#### Gestellte Aufgabe A
Gib den folgenden Text über die Reaktionen jüdischer Gemeinden auf Antisemitismus vollständig und ohne jede Änderung wieder.

Wie jüdische Gemeinden auf Antisemitismus reagieren

Derzeit keine Auswanderungswelle von Juden

Um sich greifender Antisemitismus in Deutschland gibt Mitgliedern von jüdischen Gemeinden nach Einschätzung des Zentralrats der Juden stark zu denken. In Frankreich haben antisemitische Angriffe zu einer "Auswanderungswelle" geführt.

Menschen jüdischen Glaubens denken über Auswanderung nach / © dpa (dpa)
Menschen jüdischen Glaubens denken über Auswanderung nach / © dpa ( dpa )

Derzeit sei keine "Auswanderungswelle" zu beobachten wie sie aus Frankreich in Richtung Israel bekanntgeworden sei, sagte der Vizepräsident des Zentralrats, Abraham Lehrer, am Mittwoch in Berlin. "Davon ist die jüdische Gemeinschaft in Deutschland, glaube ich, noch weit entfernt. Aber die Gedanken sind frei, man beschäftigt sich damit." Dies gelte auch für Familien mit Blick auf das Großziehen von Kindern.

Überlegungen zu Auswanderungsorten

Zuletzt gab es in Deutschland Höchststände bei den erfassten antisemitisch motivierten Straftaten in Deutschland, deren Zahl im Jahr 2020 um 15,7 Prozent auf 2.351 stieg. Wenn Juden hierzulande darüber nachdächten, wohin sie im Zweifel auswandern würden, würden potenzielle Ziele wie Israel, die USA, Australien und Großbritannien genannt, sagte Lehrer.

#### Bereitgestellte Daten
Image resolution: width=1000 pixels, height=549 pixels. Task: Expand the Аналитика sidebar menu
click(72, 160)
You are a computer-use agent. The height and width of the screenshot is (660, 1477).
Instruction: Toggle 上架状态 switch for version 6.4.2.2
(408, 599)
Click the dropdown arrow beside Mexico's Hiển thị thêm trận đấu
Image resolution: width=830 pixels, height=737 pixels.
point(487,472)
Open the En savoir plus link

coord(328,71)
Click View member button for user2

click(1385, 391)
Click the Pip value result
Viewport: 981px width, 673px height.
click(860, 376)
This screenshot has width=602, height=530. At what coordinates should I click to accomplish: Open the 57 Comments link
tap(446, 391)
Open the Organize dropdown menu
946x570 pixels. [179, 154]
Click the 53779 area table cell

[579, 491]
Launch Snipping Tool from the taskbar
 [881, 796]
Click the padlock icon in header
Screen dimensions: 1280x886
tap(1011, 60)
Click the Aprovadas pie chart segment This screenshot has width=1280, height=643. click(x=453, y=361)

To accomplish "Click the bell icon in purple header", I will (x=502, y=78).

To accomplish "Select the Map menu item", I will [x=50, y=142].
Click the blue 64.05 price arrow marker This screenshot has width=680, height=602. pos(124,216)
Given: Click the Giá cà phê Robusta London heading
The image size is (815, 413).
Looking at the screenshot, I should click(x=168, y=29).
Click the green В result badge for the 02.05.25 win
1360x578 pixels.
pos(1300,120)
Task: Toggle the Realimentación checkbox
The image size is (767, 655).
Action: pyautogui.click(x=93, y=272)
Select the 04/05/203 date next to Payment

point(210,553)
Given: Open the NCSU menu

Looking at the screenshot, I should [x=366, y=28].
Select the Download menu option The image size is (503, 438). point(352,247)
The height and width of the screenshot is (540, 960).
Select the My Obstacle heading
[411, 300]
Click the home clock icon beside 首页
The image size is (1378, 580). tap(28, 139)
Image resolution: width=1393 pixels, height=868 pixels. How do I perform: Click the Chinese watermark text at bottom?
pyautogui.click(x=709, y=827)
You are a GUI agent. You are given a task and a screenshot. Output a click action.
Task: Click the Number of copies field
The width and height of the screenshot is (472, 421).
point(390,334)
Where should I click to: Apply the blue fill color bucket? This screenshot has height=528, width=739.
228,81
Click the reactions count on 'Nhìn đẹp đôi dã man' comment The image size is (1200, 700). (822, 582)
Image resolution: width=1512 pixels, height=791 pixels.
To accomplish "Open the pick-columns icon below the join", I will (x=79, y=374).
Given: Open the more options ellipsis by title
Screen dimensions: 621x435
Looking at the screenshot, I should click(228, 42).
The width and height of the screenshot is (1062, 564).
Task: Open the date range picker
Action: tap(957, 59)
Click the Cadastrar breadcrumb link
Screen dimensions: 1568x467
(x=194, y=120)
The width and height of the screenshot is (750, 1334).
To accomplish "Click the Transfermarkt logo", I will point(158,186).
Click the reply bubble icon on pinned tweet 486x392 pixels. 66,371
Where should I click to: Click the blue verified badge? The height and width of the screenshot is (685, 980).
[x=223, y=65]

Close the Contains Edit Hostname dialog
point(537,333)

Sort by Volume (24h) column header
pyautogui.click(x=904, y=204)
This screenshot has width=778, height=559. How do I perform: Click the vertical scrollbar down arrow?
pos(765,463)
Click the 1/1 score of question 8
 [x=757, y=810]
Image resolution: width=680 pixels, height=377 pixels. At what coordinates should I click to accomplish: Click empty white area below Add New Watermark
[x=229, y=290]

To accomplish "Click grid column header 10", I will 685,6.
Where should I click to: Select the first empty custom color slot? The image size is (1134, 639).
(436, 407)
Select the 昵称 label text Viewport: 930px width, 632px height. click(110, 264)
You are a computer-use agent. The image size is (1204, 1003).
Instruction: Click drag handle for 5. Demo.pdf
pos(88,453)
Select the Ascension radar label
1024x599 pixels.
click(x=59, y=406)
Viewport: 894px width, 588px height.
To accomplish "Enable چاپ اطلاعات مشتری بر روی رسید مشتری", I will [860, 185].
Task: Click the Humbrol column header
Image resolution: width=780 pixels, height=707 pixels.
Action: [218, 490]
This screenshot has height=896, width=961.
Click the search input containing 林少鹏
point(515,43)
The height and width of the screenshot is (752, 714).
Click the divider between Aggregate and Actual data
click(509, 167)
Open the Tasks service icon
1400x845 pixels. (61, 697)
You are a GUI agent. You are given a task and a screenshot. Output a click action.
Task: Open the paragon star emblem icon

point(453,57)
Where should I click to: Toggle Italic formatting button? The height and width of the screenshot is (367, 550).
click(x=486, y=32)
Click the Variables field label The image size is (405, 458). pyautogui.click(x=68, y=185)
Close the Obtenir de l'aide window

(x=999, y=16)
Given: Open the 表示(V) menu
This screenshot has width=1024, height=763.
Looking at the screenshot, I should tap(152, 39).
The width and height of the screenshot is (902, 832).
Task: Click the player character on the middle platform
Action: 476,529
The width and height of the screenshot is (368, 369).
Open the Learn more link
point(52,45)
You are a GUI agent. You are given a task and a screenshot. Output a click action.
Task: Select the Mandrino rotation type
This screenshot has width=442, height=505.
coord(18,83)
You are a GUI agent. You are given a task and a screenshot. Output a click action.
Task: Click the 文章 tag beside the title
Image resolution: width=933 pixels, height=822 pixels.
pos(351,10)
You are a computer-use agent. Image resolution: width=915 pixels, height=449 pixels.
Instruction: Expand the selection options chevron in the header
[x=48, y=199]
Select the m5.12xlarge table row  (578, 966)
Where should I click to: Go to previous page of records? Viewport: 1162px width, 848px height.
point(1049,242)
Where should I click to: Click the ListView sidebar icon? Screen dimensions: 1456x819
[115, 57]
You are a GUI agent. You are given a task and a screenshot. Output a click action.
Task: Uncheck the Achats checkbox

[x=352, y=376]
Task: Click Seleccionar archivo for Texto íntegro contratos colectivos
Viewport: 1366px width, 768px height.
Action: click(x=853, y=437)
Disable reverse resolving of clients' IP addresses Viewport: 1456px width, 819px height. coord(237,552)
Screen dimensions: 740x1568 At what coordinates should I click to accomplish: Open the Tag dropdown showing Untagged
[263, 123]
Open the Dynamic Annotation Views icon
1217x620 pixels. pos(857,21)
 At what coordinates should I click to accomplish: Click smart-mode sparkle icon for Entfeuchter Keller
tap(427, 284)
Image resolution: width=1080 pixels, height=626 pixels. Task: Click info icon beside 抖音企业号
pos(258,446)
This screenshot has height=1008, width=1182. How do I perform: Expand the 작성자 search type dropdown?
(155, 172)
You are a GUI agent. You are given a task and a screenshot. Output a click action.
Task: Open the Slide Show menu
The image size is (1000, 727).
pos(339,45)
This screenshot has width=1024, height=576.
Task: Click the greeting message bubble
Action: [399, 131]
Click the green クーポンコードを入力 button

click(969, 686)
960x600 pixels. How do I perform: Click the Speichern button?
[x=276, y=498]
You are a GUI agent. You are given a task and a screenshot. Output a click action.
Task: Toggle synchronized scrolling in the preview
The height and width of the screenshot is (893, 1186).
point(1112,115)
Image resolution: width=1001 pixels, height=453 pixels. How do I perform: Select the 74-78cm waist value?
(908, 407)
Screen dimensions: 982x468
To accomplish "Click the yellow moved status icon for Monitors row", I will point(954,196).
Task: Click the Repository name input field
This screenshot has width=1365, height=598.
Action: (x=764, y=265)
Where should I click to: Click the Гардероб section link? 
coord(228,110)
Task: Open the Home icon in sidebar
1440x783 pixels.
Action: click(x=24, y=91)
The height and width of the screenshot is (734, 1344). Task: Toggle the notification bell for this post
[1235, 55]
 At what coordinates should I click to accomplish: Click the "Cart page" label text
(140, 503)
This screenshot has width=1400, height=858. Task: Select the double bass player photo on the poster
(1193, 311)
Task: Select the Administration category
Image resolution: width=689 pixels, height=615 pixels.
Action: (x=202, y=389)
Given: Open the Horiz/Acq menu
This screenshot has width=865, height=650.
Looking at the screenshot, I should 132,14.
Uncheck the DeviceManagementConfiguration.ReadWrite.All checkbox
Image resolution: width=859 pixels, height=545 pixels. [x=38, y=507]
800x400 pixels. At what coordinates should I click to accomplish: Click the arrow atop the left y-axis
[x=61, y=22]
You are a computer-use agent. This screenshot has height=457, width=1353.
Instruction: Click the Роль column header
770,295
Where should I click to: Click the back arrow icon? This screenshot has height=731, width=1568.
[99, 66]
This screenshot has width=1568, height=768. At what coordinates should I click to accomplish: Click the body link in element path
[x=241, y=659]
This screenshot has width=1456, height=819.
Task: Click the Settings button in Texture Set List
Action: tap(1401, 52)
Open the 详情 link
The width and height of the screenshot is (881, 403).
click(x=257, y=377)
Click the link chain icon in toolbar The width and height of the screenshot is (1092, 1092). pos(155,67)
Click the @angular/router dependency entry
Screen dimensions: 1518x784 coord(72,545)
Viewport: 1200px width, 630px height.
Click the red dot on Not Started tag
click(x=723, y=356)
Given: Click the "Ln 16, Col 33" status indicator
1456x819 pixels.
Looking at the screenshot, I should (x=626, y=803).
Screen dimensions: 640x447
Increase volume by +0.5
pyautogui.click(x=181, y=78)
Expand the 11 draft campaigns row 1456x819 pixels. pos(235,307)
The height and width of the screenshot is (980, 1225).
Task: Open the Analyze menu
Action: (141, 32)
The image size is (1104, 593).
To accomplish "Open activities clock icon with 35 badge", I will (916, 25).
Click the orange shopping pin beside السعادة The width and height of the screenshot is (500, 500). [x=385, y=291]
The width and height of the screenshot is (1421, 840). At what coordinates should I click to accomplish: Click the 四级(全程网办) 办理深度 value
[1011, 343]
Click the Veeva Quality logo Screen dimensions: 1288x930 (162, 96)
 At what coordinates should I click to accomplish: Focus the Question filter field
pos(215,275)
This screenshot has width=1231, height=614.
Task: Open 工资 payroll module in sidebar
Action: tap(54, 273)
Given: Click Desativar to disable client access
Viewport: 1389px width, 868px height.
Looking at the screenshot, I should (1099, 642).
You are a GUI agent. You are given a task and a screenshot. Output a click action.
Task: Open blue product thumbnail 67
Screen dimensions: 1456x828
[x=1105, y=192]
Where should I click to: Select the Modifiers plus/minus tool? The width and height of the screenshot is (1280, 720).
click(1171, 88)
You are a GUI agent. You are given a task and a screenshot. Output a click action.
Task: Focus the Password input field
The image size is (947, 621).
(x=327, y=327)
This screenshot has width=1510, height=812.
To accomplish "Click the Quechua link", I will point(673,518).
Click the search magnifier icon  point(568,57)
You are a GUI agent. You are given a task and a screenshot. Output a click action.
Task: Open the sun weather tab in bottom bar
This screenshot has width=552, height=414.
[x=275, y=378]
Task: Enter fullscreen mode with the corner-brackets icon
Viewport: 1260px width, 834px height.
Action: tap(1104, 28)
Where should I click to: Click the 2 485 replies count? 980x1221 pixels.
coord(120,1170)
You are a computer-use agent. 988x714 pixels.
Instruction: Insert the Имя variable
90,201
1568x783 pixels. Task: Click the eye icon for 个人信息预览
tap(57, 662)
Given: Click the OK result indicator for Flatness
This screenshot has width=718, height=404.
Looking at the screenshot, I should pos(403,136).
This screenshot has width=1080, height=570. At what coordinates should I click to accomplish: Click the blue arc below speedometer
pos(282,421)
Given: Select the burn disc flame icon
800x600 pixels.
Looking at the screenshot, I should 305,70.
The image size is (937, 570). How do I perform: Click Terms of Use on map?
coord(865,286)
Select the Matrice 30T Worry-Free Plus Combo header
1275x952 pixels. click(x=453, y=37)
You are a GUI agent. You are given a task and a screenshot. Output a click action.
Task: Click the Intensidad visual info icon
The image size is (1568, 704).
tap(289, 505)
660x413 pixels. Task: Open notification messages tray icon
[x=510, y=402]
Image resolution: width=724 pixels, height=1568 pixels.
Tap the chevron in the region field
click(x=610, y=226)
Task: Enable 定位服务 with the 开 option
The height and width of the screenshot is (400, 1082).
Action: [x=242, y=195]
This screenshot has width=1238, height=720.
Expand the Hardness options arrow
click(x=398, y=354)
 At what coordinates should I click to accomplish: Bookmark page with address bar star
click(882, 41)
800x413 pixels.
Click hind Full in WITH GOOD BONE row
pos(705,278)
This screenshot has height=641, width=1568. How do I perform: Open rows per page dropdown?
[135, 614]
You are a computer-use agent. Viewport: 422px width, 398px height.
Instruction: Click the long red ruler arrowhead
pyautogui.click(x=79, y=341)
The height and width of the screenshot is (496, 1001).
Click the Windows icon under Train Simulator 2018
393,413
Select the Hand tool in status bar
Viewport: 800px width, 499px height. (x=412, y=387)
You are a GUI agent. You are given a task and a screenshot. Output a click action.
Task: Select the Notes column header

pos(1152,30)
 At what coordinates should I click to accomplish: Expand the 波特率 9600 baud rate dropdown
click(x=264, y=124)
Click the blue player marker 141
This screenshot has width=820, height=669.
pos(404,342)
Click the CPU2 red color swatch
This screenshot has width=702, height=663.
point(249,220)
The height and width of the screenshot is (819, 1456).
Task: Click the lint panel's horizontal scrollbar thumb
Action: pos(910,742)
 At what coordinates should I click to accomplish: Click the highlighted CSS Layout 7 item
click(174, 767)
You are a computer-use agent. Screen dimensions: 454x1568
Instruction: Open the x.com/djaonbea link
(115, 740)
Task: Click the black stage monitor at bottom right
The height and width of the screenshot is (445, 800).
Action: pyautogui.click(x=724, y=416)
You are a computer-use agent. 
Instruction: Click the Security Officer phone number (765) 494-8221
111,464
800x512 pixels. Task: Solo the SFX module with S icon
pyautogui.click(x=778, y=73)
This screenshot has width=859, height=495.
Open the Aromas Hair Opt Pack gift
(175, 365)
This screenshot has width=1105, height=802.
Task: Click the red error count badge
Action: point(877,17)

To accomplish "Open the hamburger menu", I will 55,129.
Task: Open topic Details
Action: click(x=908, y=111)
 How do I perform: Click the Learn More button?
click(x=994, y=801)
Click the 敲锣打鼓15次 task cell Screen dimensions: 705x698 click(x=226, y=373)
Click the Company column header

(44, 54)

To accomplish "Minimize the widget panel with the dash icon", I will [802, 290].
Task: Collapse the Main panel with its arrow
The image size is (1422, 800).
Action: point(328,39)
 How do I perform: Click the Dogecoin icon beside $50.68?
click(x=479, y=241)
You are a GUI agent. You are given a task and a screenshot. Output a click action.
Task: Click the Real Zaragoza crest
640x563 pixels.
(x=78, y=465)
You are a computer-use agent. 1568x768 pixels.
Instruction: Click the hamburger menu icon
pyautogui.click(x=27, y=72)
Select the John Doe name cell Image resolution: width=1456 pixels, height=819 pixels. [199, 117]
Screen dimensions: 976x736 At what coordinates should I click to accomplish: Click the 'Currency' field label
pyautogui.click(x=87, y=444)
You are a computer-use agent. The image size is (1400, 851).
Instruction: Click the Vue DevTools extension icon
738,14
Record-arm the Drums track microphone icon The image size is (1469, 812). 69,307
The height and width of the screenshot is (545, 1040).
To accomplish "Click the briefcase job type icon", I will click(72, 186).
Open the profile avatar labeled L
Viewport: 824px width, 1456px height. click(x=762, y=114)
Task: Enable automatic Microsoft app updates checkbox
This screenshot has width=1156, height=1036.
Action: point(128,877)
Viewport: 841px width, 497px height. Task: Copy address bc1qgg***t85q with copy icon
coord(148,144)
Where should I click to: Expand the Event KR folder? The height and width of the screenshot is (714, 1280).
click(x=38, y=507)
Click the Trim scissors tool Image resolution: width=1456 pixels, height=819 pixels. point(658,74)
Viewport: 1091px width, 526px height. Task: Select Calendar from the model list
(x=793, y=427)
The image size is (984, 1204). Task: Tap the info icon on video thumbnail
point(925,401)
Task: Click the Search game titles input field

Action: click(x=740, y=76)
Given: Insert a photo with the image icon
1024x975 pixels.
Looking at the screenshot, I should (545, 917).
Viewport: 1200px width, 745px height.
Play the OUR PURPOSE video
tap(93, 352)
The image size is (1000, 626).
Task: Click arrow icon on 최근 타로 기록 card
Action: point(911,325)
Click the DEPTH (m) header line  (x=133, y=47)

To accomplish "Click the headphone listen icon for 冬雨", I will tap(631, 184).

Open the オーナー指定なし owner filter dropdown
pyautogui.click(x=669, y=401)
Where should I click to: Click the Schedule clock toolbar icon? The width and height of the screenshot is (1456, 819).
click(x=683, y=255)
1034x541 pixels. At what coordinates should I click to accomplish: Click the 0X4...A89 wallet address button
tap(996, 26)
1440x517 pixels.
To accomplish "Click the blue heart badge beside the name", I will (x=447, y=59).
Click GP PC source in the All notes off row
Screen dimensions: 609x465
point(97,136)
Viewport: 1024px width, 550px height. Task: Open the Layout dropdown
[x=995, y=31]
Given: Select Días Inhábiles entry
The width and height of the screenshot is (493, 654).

#### Gestellte Aufgabe B
Suche in den obigen Datensätzen jede Zeile heraus, die die Zeichenfolge "bubble" enthält, und kopiere diese Zeilen. Groß- und Kleinschreibung ist dabei zu beachten.

#### Ergebnis der Übung A
Wie jüdische Gemeinden auf Antisemitismus reagieren

Derzeit keine Auswanderungswelle von Juden

Um sich greifender Antisemitismus in Deutschland gibt Mitgliedern von jüdischen Gemeinden nach Einschätzung des Zentralrats der Juden stark zu denken. In Frankreich haben antisemitische Angriffe zu einer "Auswanderungswelle" geführt.

Menschen jüdischen Glaubens denken über Auswanderung nach / © dpa (dpa)
Menschen jüdischen Glaubens denken über Auswanderung nach / © dpa ( dpa )

Derzeit sei keine "Auswanderungswelle" zu beobachten wie sie aus Frankreich in Richtung Israel bekanntgeworden sei, sagte der Vizepräsident des Zentralrats, Abraham Lehrer, am Mittwoch in Berlin. "Davon ist die jüdische Gemeinschaft in Deutschland, glaube ich, noch weit entfernt. Aber die Gedanken sind frei, man beschäftigt sich damit." Dies gelte auch für Familien mit Blick auf das Großziehen von Kindern.

Überlegungen zu Auswanderungsorten

Zuletzt gab es in Deutschland Höchststände bei den erfassten antisemitisch motivierten Straftaten in Deutschland, deren Zahl im Jahr 2020 um 15,7 Prozent auf 2.351 stieg. Wenn Juden hierzulande darüber nachdächten, wohin sie im Zweifel auswandern würden, würden potenzielle Ziele wie Israel, die USA, Australien und Großbritannien genannt, sagte Lehrer.

#### Ergebnis der Übung B
Click the reply bubble icon on pinned tweet 486x392 pixels. 66,371
Task: Click the greeting message bubble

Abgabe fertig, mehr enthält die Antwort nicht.